Its small yet comprehensive exhibit gallery focuses on displays of material culture of the peoples of the Western Rift valley and Nyanza Province. This includes traditional clothing and adornment, basketry, fishing gear, agricultural tools and hunting weaponry. Also on display are several dioramas, including a lion, De Brazza monkey, and the largest Nile Perch ever caught in Kenya.
Unique to the Kisumu Museum are its natural history exhibits in the form of a fresh-water aquarium, and outdoor snake park and tortoise pens. A visit to the museum is not complete without viewing the 300 year old giant tortoise
, imported to Kenya from the Seychelles in 1930. Beyond the exhibit gallery and snake park is a life-size replica of a traditional Luo homestead.
The homestead, which represents the houses of the three wives and the eldest wife’s first son, and includes livestock pens and a granary, give foreign visitors a unique insight into a traditional Luo home.
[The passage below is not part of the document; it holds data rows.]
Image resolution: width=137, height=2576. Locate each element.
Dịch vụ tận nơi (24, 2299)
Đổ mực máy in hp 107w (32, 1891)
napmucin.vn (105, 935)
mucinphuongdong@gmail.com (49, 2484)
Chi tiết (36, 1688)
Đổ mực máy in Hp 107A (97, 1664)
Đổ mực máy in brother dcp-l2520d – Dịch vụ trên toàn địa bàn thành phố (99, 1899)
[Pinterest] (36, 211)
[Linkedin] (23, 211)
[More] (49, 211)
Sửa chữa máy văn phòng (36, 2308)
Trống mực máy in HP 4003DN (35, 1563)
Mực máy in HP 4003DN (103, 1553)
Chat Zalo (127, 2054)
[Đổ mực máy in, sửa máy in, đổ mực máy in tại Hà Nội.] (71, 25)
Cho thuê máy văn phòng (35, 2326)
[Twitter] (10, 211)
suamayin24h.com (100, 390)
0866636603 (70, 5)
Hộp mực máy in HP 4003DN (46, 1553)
It contains numerous pavilions with some of the pavilions containing live animals. For example, one pavilion contains numerous aquaria with a wide variety of fish from lake Victoria, along with explanatory posters. Another pavilion contains terrarium containing mambas, spitting cobras, puff adders and other venomous Kenyan snakes. Additionally, out doors, the museum has a few additional exhibits, including a snake pit and a crocodile container.
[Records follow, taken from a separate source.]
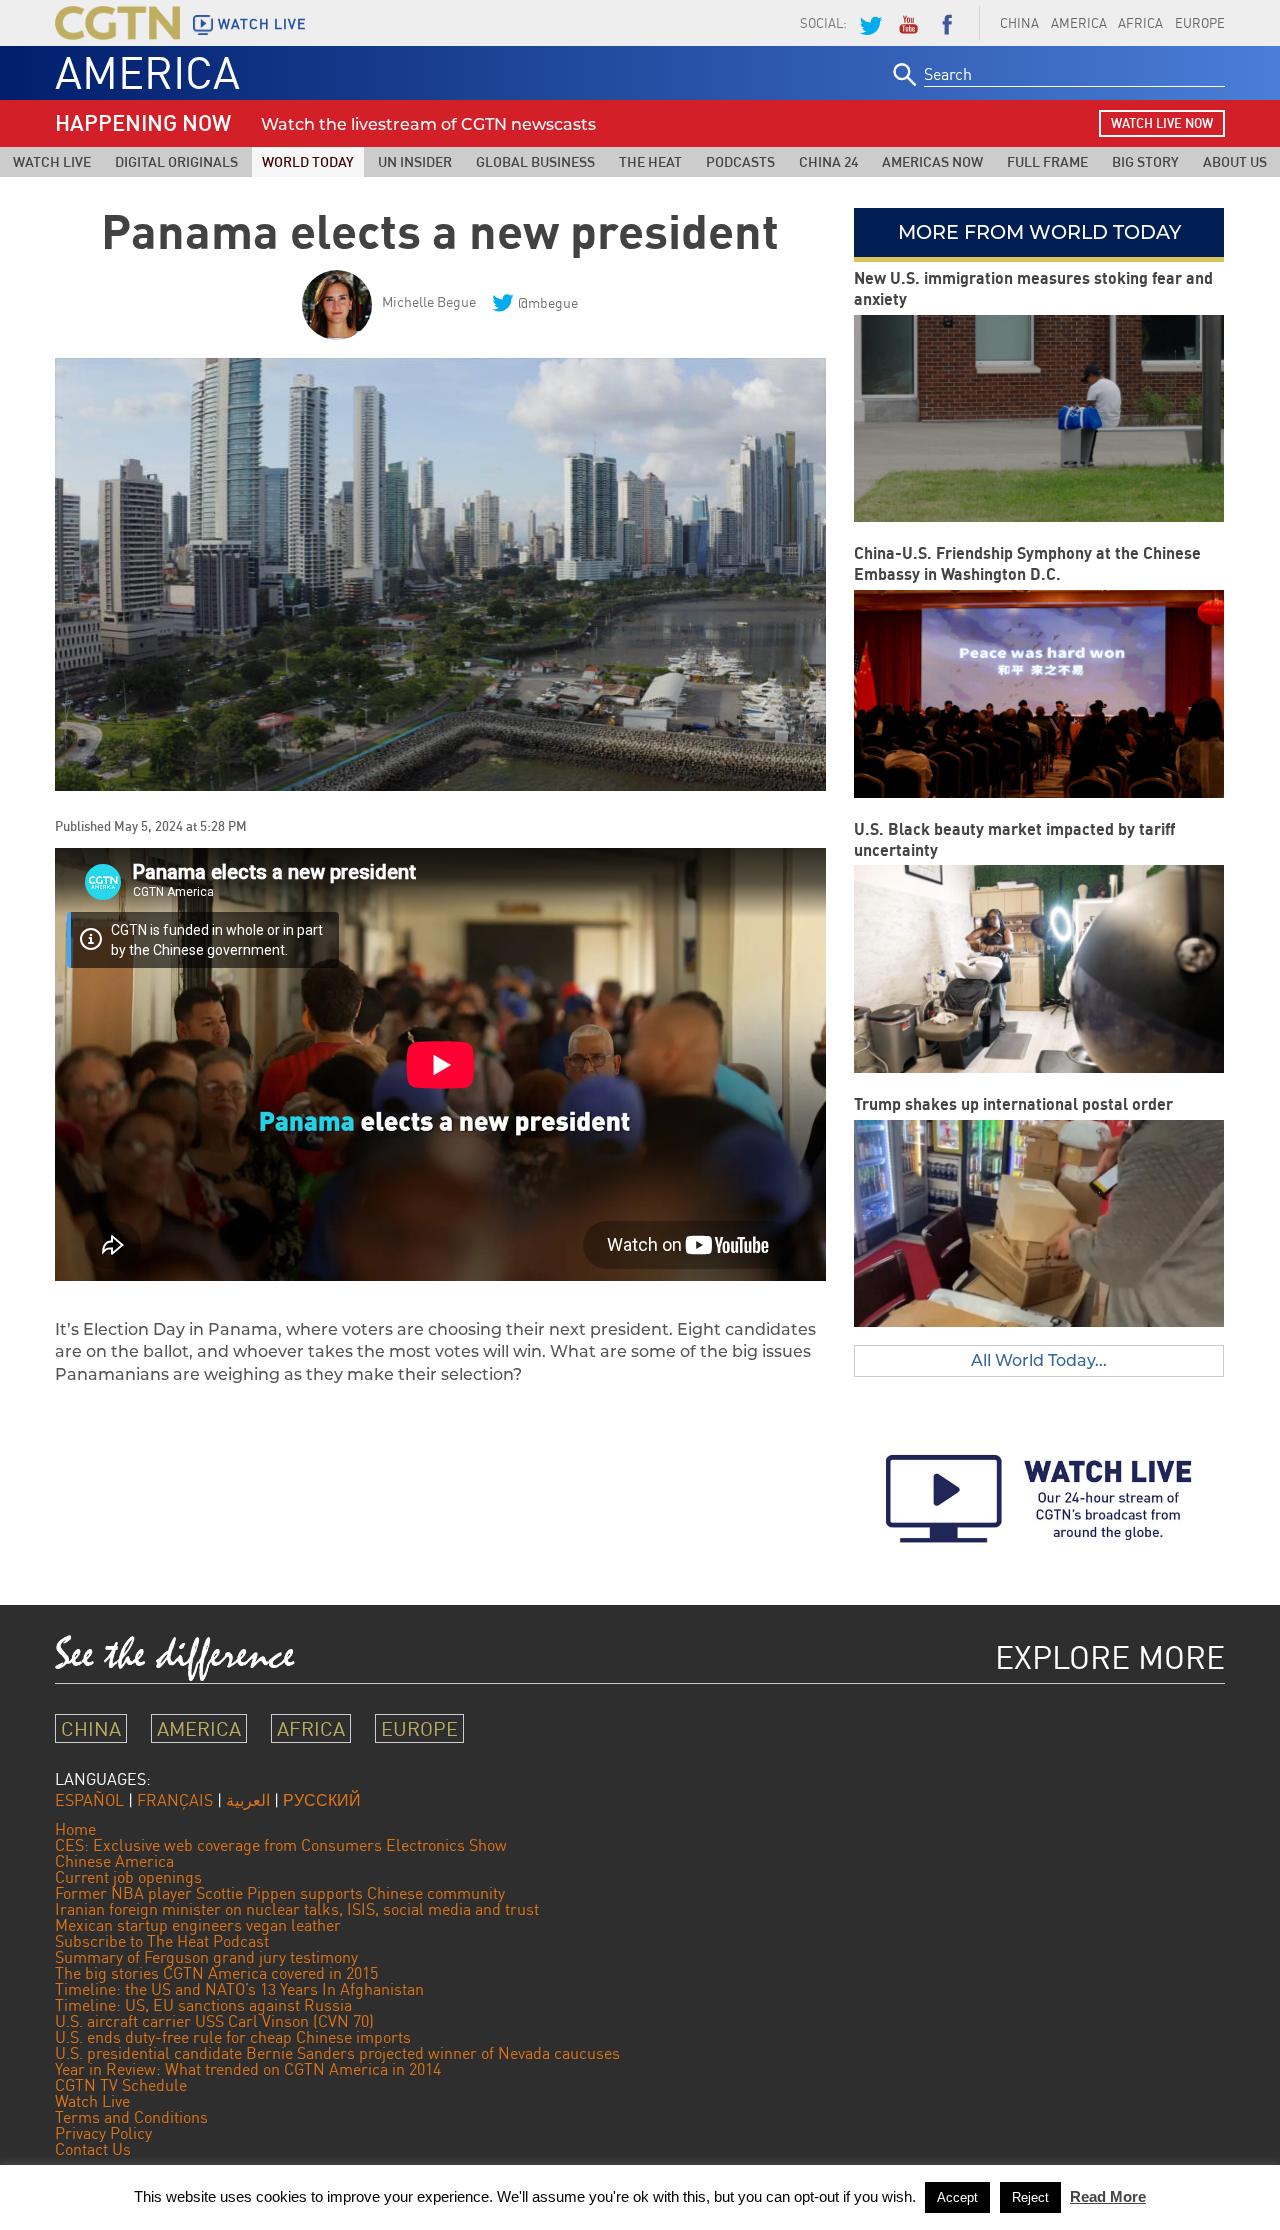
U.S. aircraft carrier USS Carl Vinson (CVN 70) (214, 2021)
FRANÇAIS (175, 1800)
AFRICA (1140, 23)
Other pavilions show weaponry, jewelry, farm tools and other artifacts made by various people from Nyanza province. Additionally, there are exhibits of stuffed animals, birds and fish. One pavilion houses the prehistoric TARA rock art, which was moved for its own protection to the museum after it was defaced by graffiti in its original location.
The museum’s most important and largest exhibition is the UNESCO sponsored Ber-gi-dala. This is the full scale recreation of a luo homestead. Ber-gi-dala consists of the home, granaries and livestock kraals of the original Lou man as well as the homes of his three wives, and his eldest son.
Through signs and taped programs in both Luo and English, the exhibition also explains the origins of the Luo people, their migration to western Kenya, traditional healing plants and the process of establishing a new home.